Proposed Clovis budget allows new hires, raises
Clovis City Council members got their first glimpse of the city’s $170.1 million proposed budget for next year, which includes hiring five new employees and a small raise for all city workers.
“This is the first year since the recession began that the budget is proposing increased staffing,” City Manager Robert Woolley said.
It’s also the first time in five years the city is proposing to raise employees’ pay. Woolley said the increase will be small, but city negotiators still have to consult with all the employees’ bargaining units.
The council will hold public hearings June 4 and 18 before adopting the spending plan for the fiscal year that begins July 1.
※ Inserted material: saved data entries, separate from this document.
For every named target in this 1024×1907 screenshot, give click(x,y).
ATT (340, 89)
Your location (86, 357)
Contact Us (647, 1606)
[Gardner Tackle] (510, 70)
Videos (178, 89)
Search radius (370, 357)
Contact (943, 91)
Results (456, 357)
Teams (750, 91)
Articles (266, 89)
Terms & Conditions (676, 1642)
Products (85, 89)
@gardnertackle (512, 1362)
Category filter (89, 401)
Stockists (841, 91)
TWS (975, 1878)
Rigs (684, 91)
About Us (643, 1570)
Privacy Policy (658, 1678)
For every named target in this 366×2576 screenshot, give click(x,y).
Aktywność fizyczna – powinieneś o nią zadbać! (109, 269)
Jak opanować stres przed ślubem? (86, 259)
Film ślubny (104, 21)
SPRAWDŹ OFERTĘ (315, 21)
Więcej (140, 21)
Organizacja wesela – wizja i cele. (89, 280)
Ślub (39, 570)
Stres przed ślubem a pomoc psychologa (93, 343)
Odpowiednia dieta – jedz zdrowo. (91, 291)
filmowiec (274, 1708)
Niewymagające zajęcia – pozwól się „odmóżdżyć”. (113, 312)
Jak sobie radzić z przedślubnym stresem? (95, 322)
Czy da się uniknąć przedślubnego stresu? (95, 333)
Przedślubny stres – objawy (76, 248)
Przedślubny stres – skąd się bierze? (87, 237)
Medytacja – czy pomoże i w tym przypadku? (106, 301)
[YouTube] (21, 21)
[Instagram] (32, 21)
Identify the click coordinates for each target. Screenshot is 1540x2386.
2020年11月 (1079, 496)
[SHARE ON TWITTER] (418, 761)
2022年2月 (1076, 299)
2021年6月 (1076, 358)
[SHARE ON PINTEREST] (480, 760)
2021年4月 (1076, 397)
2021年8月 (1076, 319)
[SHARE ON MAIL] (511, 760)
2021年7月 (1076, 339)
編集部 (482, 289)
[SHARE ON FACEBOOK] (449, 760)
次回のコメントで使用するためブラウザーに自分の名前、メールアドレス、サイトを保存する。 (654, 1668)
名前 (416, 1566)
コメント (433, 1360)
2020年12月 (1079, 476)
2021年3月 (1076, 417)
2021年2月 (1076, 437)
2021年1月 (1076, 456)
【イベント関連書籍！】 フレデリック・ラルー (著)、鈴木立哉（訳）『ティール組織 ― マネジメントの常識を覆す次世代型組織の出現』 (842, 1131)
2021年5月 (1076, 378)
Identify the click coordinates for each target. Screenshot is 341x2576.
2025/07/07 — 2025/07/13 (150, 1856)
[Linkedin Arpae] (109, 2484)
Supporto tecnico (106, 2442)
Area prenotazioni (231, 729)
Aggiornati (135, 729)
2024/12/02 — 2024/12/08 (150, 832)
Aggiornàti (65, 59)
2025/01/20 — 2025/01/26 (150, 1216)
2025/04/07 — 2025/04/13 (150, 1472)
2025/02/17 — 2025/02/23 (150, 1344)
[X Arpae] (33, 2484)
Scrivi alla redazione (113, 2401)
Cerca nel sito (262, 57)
City employees took pay cuts of up to 5.74% in the past five years. Last year, they received no raises.
Part of the reason for the raises is because sales-tax revenue is growing between 5% and 7% due to improving auto sales and more revenue from higher gasoline prices.
The budget proposes to add about $500,000 to the city’s general-fund reserve. That will bring the city’s reserve to about $6.54 million or about 11.6% of the city’s $56.4 million general fund, which pays for services such as police, fire and some parks.
The city will add five positions — four in code enforcement and one electrician for traffic signal maintenance. But the city also will carve eight positions out of the budget — mostly in park maintenance — that have been left vacant in recent years.
The city also plans to increase some utility rates.
Sewer rates will rise a little more than $1 per month and water rates will rise 5%. The city is on water meters so customers pay based on how much they use.
The city’s recycling and green waste rates will rise 4%, about 18 cents per month, but a 4% trash rate increase previously planned will not be needed, city officials said.